Collected data entries:
*** Begin section ***

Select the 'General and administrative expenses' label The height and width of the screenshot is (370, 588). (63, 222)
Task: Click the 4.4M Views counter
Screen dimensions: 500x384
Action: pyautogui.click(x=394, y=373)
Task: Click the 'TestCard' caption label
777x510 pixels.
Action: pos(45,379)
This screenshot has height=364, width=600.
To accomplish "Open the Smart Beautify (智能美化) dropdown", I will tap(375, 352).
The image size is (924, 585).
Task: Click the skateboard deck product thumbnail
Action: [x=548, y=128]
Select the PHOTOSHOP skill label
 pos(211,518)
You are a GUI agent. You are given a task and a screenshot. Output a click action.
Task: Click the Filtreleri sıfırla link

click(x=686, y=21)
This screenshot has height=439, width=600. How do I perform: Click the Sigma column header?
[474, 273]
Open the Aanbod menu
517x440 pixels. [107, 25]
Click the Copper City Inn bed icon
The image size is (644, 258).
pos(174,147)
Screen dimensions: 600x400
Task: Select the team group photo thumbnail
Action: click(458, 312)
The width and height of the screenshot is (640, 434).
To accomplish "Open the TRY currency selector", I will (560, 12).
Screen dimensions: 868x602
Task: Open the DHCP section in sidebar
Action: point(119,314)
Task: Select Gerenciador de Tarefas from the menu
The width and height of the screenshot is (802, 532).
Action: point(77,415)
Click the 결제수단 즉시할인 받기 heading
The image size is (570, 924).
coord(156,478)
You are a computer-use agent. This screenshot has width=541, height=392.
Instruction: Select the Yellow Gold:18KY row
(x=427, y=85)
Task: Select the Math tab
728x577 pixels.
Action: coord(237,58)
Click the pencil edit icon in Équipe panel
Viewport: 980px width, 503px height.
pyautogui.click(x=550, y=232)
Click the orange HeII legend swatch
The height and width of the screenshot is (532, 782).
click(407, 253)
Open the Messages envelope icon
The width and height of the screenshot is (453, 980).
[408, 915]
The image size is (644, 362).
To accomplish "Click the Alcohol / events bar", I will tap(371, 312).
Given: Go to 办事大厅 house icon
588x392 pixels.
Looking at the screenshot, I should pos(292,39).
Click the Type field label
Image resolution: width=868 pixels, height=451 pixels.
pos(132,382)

*** End section ***

EXERCISE INSTRUCTIONS -
The word "agent" may appear in several lines of the data; count those lines and give only the number.

OUTPUT -
2